Finaliza cierre de mina Lo Aguirre; autoridades analizan instalar un parque

Cierre de mina Lo AguirrePor Sebastián Sottorff.

Proceso se inició hace 16 años:

Yacimiento de Pudahuel operó durante dos décadas, a menos de 22 kilómetros del centro de la capital.

Enclavada entre los cerros que sobresalen hacia la zona norponiente de la capital, la mina Lo Aguirre fue durante veinte años un yacimiento insigne para la actividad cuprera.

Primero, porque era el complejo más cercano al centro de Santiago, pues menos de 22 kilómetros separaban la Plaza de Armas del área de explotación, ubicada en Pudahuel.

Segundo, porque desde su fundación se innovó en técnicas de extracción que sirvieron como base para otros proyectos a nivel nacional y mundial.

Y tercero, porque su cierre programado, que acaba de concluir, es considerado un buen ejemplo de cómo se debe poner fin a una faena minera sin alterar significativamente el entorno y el medio ambiente.

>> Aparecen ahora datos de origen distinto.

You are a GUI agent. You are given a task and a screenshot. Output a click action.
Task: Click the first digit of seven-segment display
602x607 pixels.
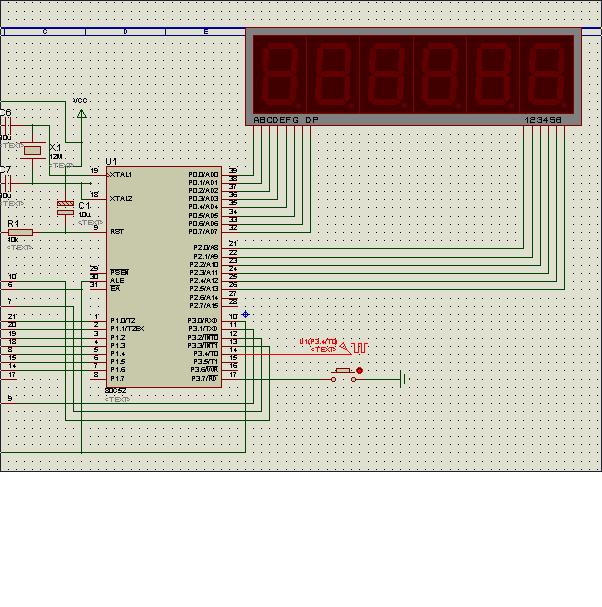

“Este fue el primer cierre de una mina que se realizó como corresponde. Acá no solo se dio un buen fin al contrato con los trabajadores, sino que además se manejaron bien los pasivos ambientales. De hecho, actualmente, todos los proyectos mineros que se desarrollan en el país deben presentar un plan de cierre, y mucha de la información y requisitos que se utilizan para ello se inspiran en este proyecto”, dice Velanok Vásquez, seremi Metropolitano de Minería.

Durante las solo dos décadas que se mantuvo en funcionamiento, en la mina Lo Aguirre, operada por la empresa Nueva Pudahuel, se extrajeron más de 90 millones de toneladas métricas de mineral en tajos abiertos y subterráneos.

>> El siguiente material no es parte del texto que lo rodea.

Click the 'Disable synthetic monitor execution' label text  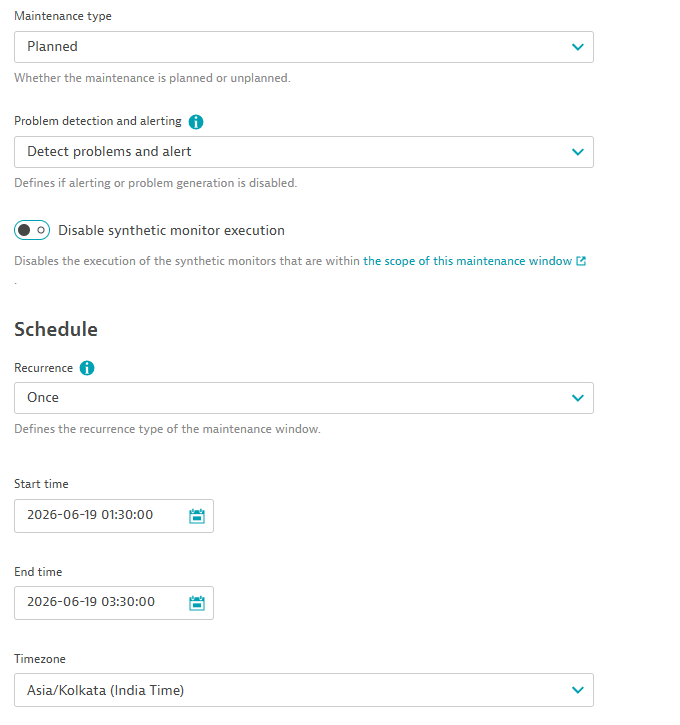[171, 230]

Sin embargo, la disponibilidad del cobre extraído fue disminuyendo y la explotación se tuvo que paralizar por la baja rentabilidad, lo que derivó en el fin de las faenas.

El plan de cierre, que tuvo un costo superior a los US$ 10 millones, no solo significó el desarme de una planta procesadora, sino que conllevó la eliminación de residuos tóxicos y el relleno y limpieza del lugar.

Volvió la fauna

A eso se suma un plan de reforestación, que según las autoridades podría significar el primer paso para transformar el espacio en un parque público.

“Los lugares donde, por ejemplo, se usaron ácidos, quedaron completamente neutralizados. De hecho, la fauna del lugar ya regresó y hay una amplia capa vegetal, por lo que sería posible la construcción de un parque o un complejo fotovoltaico”, agrega Vásquez.

Con la experiencia de Lo Aguirre, ahora se analiza concretar el cierre de un relave minero ubicado en la antigua mina La Africana, ubicada en el sector de Lomas de Lo Aguirre, también en Pudahuel, y que pertenece a la misma empresa.

“Santiago debe tener unos treinta relaves sin funcionar. En general, las empresas dejan todo botado después de una explotación. Por eso, el cierre de Lo Aguirre es digno de destacar. Así que probablemente el espacio sea utilizado para crear un nuevo parque para la ciudad. Y por las condiciones del terreno, puede que no sea un parque urbano tradicional, como el Bicentenario de Vitacura, sino más bien con bosque nativo, donde la gente disfrute al aire libre”, dice el intendente Metropolitano, Claudio Orrego.

Terreno
El funcionamiento de la mina implicó la intervención de unas 200 hectáreas.